▶ WHAT IS NEEDED
Below is a listing from which only part is wanted; return exactly the lines from the one with "This screenshot has height=555, width=650." up to and including the one with "Task: Click the Desktop".

═══ SUPPLIED RECORDS ═══

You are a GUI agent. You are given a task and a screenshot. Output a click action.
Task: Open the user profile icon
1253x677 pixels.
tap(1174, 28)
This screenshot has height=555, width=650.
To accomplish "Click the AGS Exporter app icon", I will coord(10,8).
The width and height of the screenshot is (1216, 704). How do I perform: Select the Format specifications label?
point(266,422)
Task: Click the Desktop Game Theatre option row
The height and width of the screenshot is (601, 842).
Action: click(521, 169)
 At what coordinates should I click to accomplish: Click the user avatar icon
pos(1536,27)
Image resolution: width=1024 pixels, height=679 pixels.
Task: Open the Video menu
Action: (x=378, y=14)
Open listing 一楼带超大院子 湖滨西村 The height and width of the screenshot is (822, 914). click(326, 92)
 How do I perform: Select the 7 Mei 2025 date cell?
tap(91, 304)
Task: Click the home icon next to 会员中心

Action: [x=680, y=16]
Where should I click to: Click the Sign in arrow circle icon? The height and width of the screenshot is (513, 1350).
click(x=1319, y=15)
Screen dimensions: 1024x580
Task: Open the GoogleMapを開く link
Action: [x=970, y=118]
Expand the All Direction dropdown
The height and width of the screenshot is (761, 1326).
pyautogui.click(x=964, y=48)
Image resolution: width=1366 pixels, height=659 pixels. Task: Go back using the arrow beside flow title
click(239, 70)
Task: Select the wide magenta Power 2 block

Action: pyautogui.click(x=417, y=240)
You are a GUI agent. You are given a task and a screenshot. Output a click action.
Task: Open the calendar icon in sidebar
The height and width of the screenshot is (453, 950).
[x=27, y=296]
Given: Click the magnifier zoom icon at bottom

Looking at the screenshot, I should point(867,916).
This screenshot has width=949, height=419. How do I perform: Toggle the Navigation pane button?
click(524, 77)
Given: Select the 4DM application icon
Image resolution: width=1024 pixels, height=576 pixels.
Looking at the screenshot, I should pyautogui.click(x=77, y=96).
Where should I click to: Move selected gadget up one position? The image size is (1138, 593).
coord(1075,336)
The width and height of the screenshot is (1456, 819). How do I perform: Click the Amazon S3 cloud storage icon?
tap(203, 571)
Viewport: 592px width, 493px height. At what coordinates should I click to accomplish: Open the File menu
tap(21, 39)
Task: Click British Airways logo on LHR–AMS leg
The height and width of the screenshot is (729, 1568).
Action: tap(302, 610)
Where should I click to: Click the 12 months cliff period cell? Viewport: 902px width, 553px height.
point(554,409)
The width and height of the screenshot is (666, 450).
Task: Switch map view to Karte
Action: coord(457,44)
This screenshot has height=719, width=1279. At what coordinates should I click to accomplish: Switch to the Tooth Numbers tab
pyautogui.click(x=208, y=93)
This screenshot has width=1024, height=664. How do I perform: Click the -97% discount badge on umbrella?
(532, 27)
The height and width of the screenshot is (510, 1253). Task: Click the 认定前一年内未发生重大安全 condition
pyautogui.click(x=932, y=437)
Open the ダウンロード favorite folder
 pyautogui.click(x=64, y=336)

═══

▶ YOUR SOLUTION
This screenshot has height=555, width=650.
To accomplish "Click the AGS Exporter app icon", I will coord(10,8).
The width and height of the screenshot is (1216, 704). How do I perform: Select the Format specifications label?
point(266,422)
Task: Click the Desktop Game Theatre option row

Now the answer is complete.